The nation's first population tally since 2002 could stoke debate about health care, demographics, immigration, and Russia's growing Muslim community
An ill-tempered argument among demographers has us musing about the ways leaders use rarefied statistical data to set policies for societies undergoing rapid change.
A small fuss broke out last year over an article in Britain’s leading medical journal, The Lancet, and its finding of a correlation between privatization and rising mortality rates in Central and Eastern Europe in the first years after the end of state socialism. Comments like these show that the article added fuel to the long-running debate over the merits of the “shock therapy” liberalization policies pushed at the time from outside by, notably, the economist Jeffrey Sachs and by liberals within the region.
But the authors of that study got it all wrong, according to a paper published this month by the School of Slavonic and East European Studies at University College London. According to these researchers, the claim of a link between rapid privatization and worsening mortality figures in the post-communist states holds no water. A second article, out this month from an American employment research think tank, also lambastes the methodology presented in the original Lancet article.
We take no sides in this scholarly dispute (hell has no fury like a scientist scorned, and we prefer to be well out of the firing line). What we find fascinating is the use of data from all sorts of sources, whether compiled by state authorities or by outsiders relying on “soft” data – numbers of births and deaths, employment figures, measures of democratization and freedom. All this is then run through statistical analysis and the results are presented as verifiable information about the real world. Privatization, when applied too quickly to an inefficient and state-centered market, leads to more people dying from heart disease, cancer, alcoholism, and suicide. Or maybe not.
Not that anyone doubts the social cost of transition in the early 1990s. In a number of countries in the former Soviet Union steep rises in mortality rates, particularly among men, was a major cause in driving down the population to levels that are a persistent cause of worry for policy-makers. In Russia, officials are bracing for the results of the nationwide census to be held this year, the first since 2002. If the numbers turn out as many demographers predict, they may reinforce the belief that the country will have too few able-bodied workers for decades to come, and perhaps add to ethnic tensions.

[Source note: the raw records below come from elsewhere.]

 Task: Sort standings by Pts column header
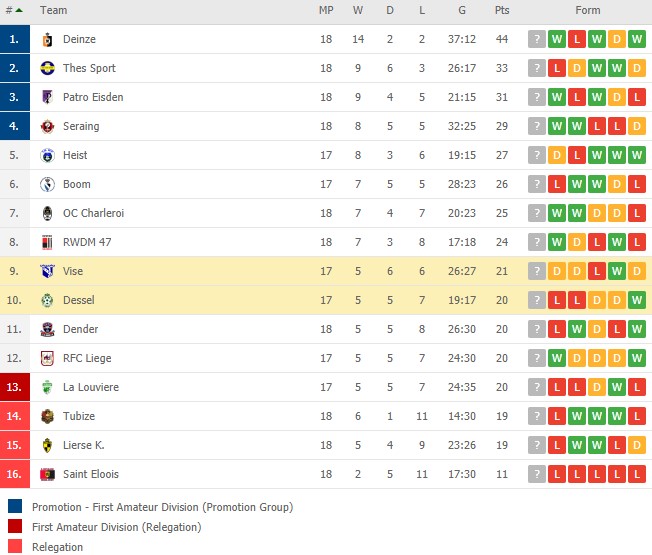click(x=502, y=10)
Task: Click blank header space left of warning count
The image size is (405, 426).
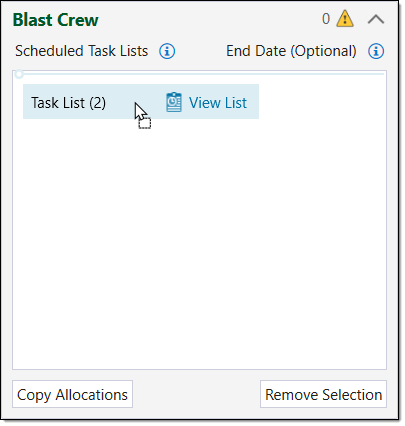Action: pyautogui.click(x=210, y=19)
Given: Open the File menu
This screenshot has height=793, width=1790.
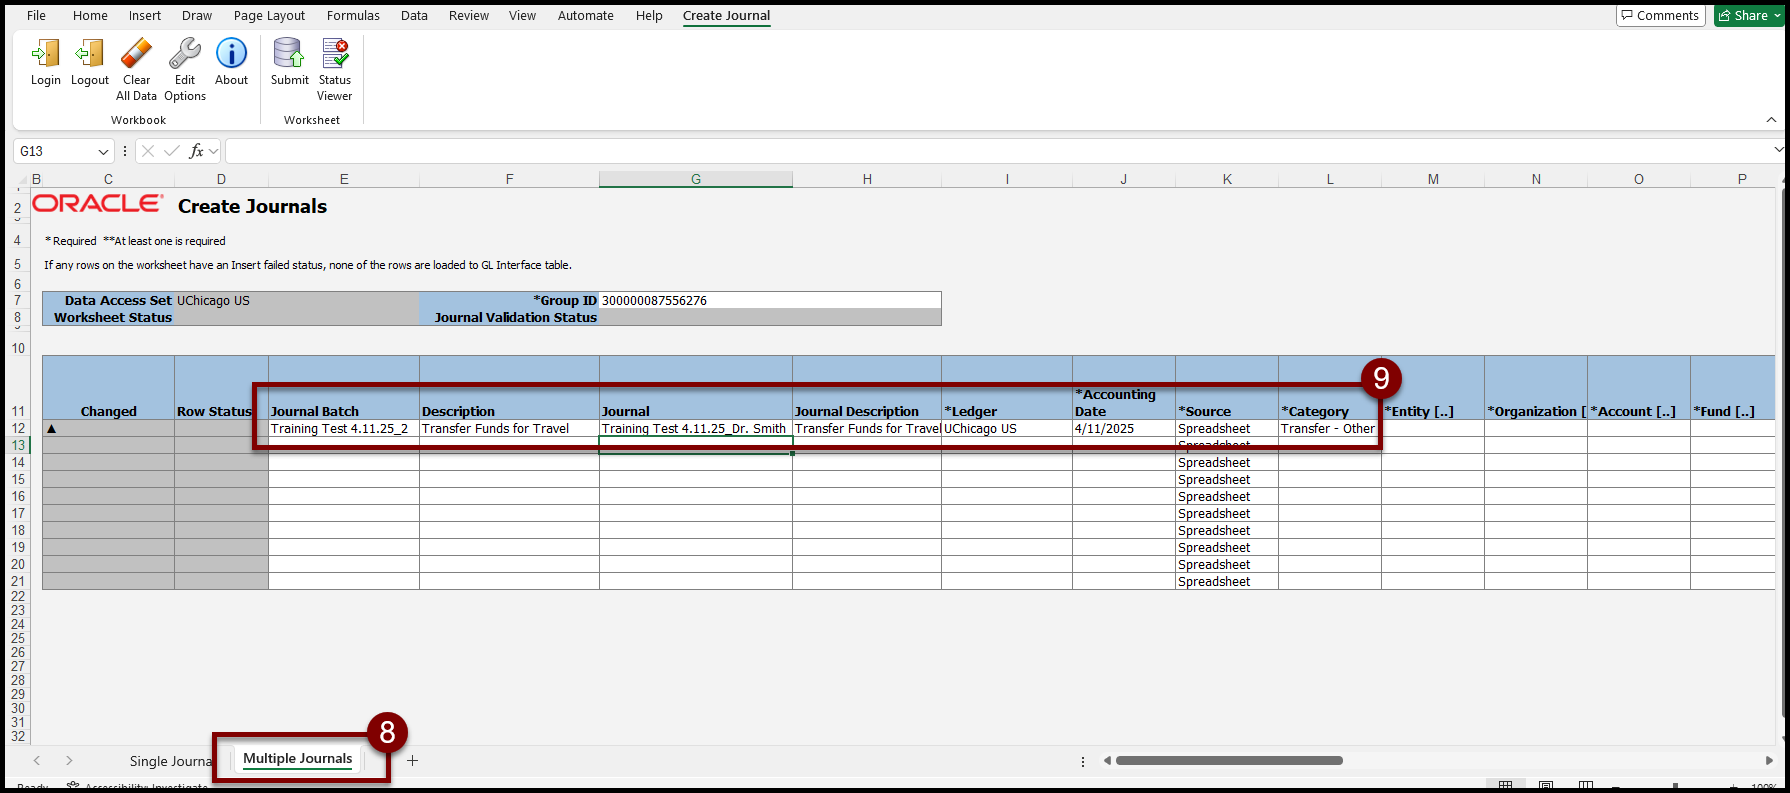Looking at the screenshot, I should click(x=36, y=15).
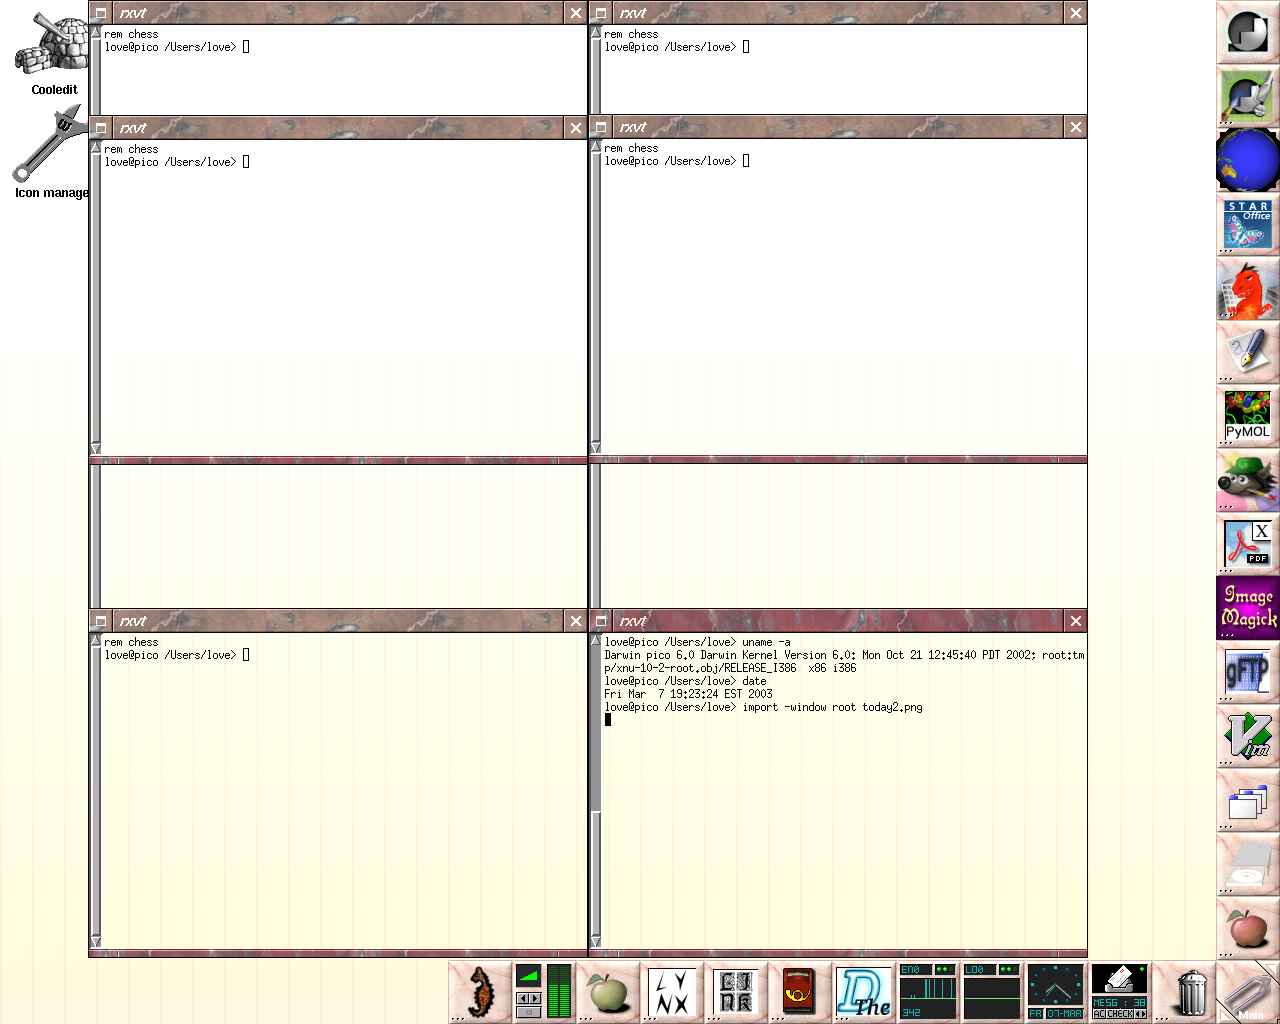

Some demographers are worried the results will show little slowing in the negative trends seen in the country’s health and population surveys since the fall of communism. Some estimates put the population at under 140 million, rather than the official estimate of 142 million – compared with 147 million in 1989.

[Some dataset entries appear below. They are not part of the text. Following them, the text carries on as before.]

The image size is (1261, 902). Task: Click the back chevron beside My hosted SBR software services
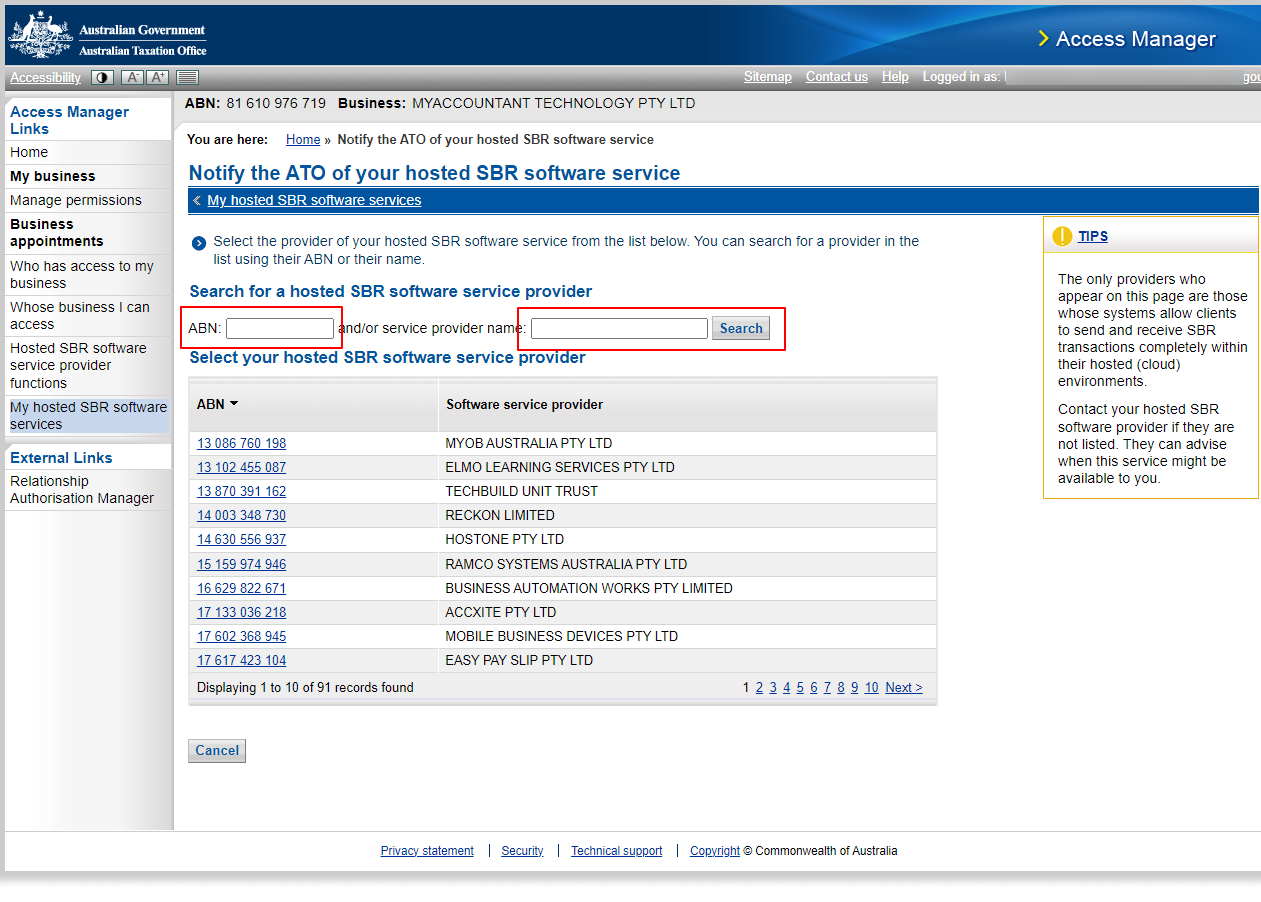197,200
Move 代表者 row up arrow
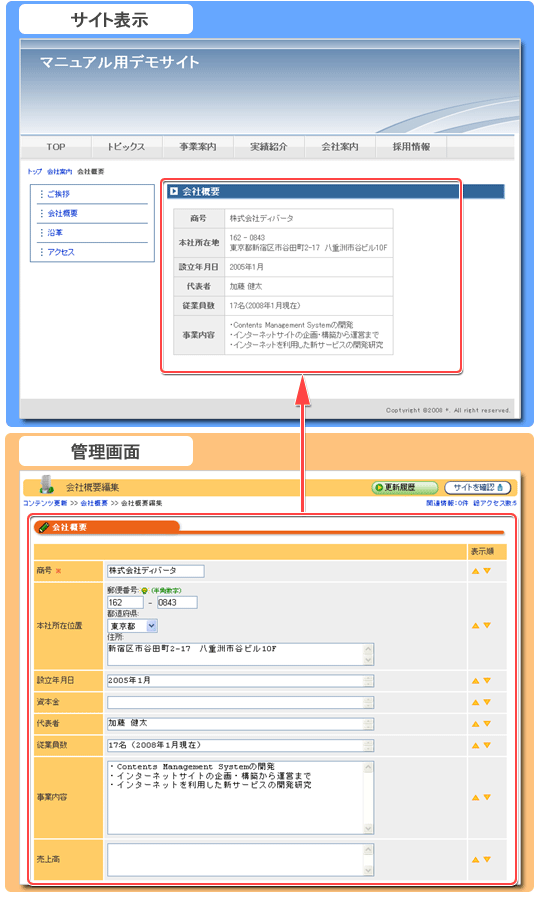 [475, 724]
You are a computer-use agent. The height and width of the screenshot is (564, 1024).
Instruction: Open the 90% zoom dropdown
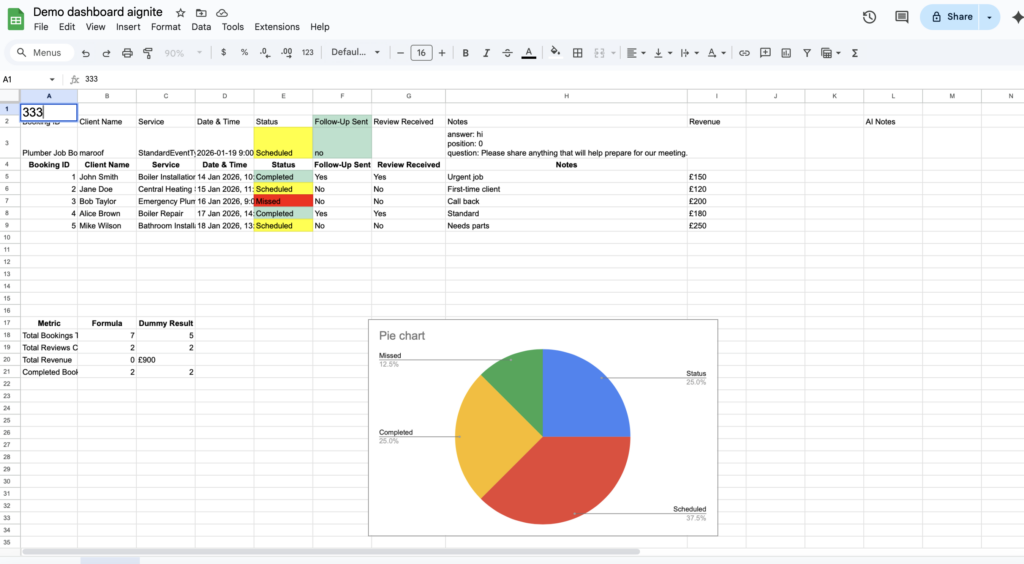point(180,53)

None of this is news to Russia’s leaders, of course, especially the contribution of hard drinking and poor diet to shortening the life span of men in particular. Sporadic efforts to wean Russians off vodka have been tried over the years, notably Mikhail Gorbachev’s partly successful program in the 1980s. Dmitry Medvedev has just raised the price of cheap vodka and spoken of the debilitating effects of alcoholism.
Back in 2006 Vladimir Putin launched programs to reverse the population decline through encouraging larger families, cutting the mortality rate, and a more effective migration policy.

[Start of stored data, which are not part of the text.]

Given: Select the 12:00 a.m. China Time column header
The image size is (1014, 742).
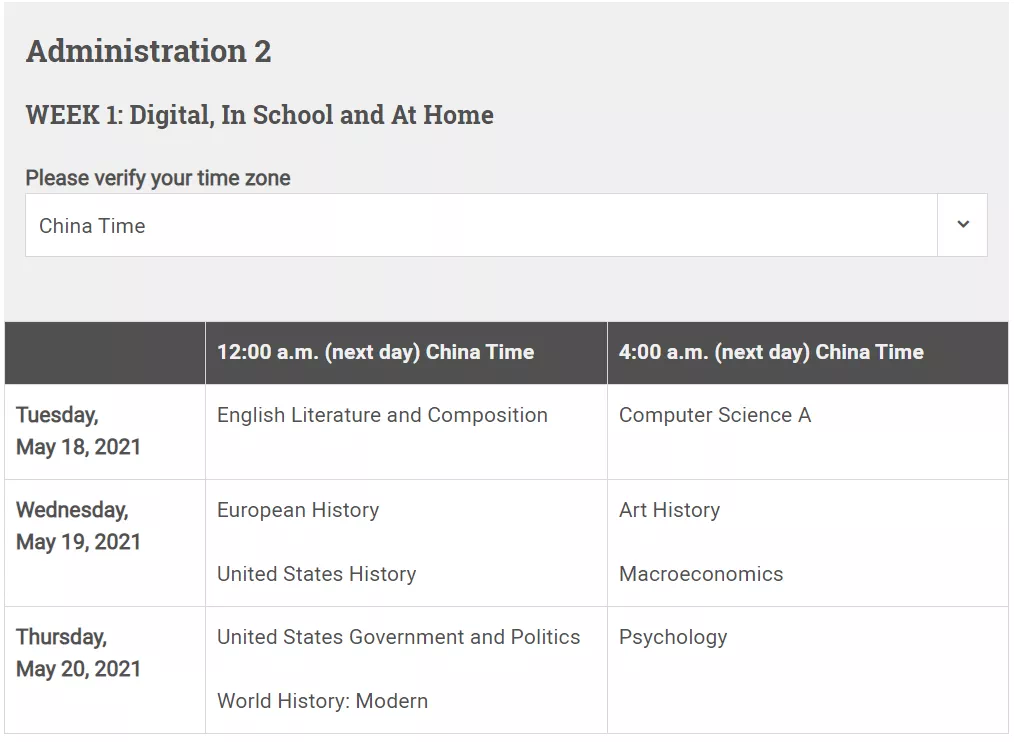Looking at the screenshot, I should click(x=375, y=352).
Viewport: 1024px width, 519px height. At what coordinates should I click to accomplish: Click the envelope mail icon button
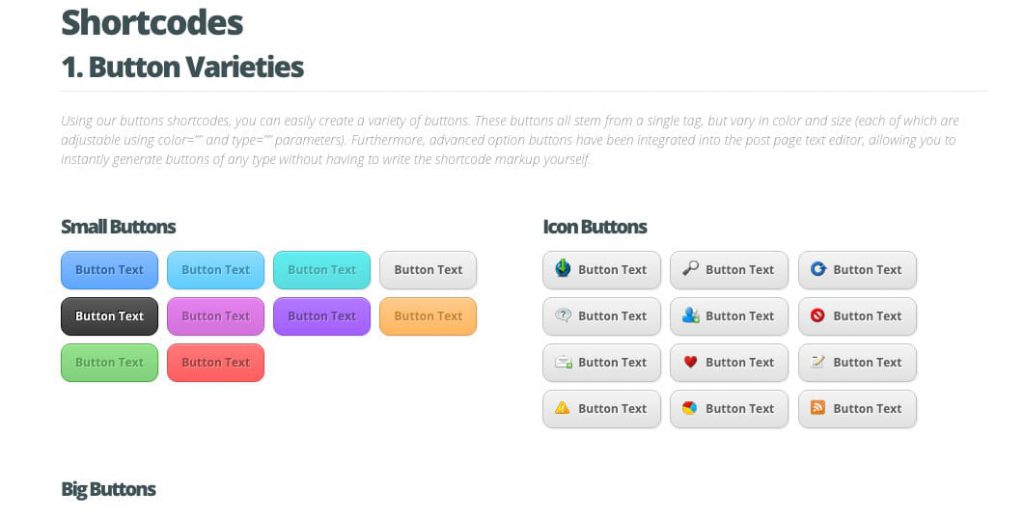(x=601, y=362)
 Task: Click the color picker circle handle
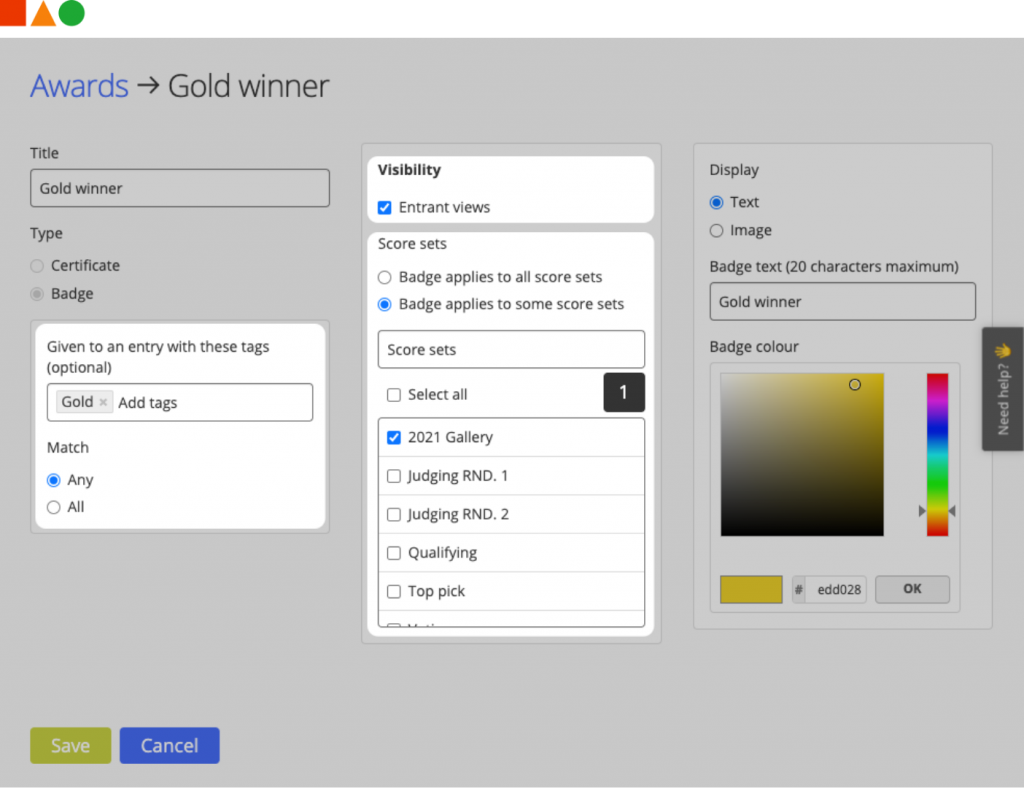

The birth rate has in fact recovered in the past couple of years, and while state support to families may explain part of the rise, the long-term trend has many Russian demographers concerned. Many of today’s young mothers were born in the 1980s, when the birth rate was still high. But a consequence of the falling birth rates of the 1990s will be a smaller cohort of young women in coming years. Forecasts of the Russian population at mid-century are less dire than in the 1990s, but some pessimists still predict a fall to under 100 million.
Immigration, then, is likely to be a central plank in any Russian government’s demographic policy for decades to come. Until the economic crisis hit in 2008, several million mostly temporary labor migrants were working at any one time in Russian, the majority from Central Asia and other former Soviet republics. Many have returned home, but others, often working long hours in badly paid jobs, still manage to earn enough to support families at home, and their remittances make welcome injections to the economies of countries such as Tajikistan, Kyrgyzstan, and Armenia.
But migration cannot be more than a small part of the solution to population loss, one demographer believes. Caucasians and Central Asians have trouble assimilating into Russian society because “everything is too foreign for them over here,” Sergei Ermakov of the Institute for Demography, Migration, and Regional Development was quoted as saying in a Russia Profile article in April. (That seems a rather odd view, seeing that economic migrants in many countries have always shown a pretty remarkable ability to adapt to foreign ways.)
So it’s perhaps not surprising that the Kremlin hesitated over taking a census this year. A few months ago officials were saying they would postpone it for two or three years, citing the high cost. Other factors than that were probably in their minds; there are concerns that the expected finding of continued high birth rates among Muslims will contribute to ethnic tensions. The census may also reveal steeper population declines than official estimates show in regions that have had more than their share of poverty (the far east) and conflict (Chechnya). The Putin-Medvedev administration may wish it had postponed the census after all.